Falconeti

No recordaba un invierno tan duro, tan invierno. Si comparo con los años pasados, me viene a la memoria quizá un invierno en el año 1997. Recuerdo que un día nevó, y hubo que dejar la hacienda, recoger las varas, los mantones y volverse al pueblo. Lumbre, vino e historias, algunas, cómo no, de caza. Al fin y al cabo estábamos de temporal.

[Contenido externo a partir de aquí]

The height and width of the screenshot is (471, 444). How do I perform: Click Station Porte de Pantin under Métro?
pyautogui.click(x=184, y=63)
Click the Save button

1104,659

Creo que fue aquel día cuando Félix, apodado Zurriago, nos agasajó con la historia de Falconeti, que ¡agárrense los machos era el nombre de uno de sus perdigones! Aquel hombre, que aún vive, y que ha cazado, ha vivido y ha bigardeado a discreción, nos contó cómo un día que se dirigía a comprar matarratas y algunos cachivaches a Villanueva de la Fuente, sintió un golpe seco en la parte delantera del coche. Paró y vió por el retrovisor un perdigón tendido en el asfalto de aquella carretera comarcal por la que en aquel momento no paraban ni las águilas. Pensando en guisarlo, lo echó al maletero del auto, hizo sus recados y volvió al pueblo. A mitad de camino empezó a oír botijazos en la trasera del R-12 que conducía. Al llegar al corral y abrir atrás se dio cuenta que el perdizo aquel había revivido. Cojo, ciego de un ojo, y aliquebrado el bicho. Félix lo cuidó, se espabiló y vivió. Tan maltrecho quedó que decidió llamarle Falconeti, como al malo de tele también mutilado: cojo, manco y tuerto. Zurriago lo enjauló y un día se lo llevó de puesto a los Toconares. El perdigón resultó un fuera de serie, un verdadero Casanova en esto de atraer a las perdices de campo para que su amo las apiolara. Según Zurriago, el animal debió pensar: «Tú me has revivió, pues te voy a corresponder». Y claro, en lo único que podía corresponderle el animalito era en cantar en la jaula y atraer a sus parientes de campo en la temporada de reclamo. Era un verdadero hijoputa, decía, disfrutaba cuando le mataba los pájaros del campo, «se ponía mu flamenco». Sin que suene a cachondeo, la relación entre Falconeti y Zurriago llegó a ser tan estrecha que, cuando le apetecía, le abría la puerta de la jaula, y Falconetidime cuando sales se paseaba, picaba las hierbas del campo y se daba un paseo, para después, obediente, volver a su jaula. A su amo le gustaba decir que «aquel animal tenía más conocimiento que muchas personas». Tanto conocimiento llegó a tener Falconeti, que su amo, que tenía una discoteca, lo soltaba en un extremo de la barra para deleite de los parroquianos, y el perdigón, entre gordas y vasos de cuello largo, se paseaba de un lado a otro por el madero en plan chuleta. A Falconeti, el arrogante perdigón que se contoneaba cojitraneo por la pasarela de güisquis y botellines de la discoteca, el que sobrevivió a un accidente de coche, se lo llevó por delante un plomo rebotado uno de esos días plomizos de febrero. Descanse en paz.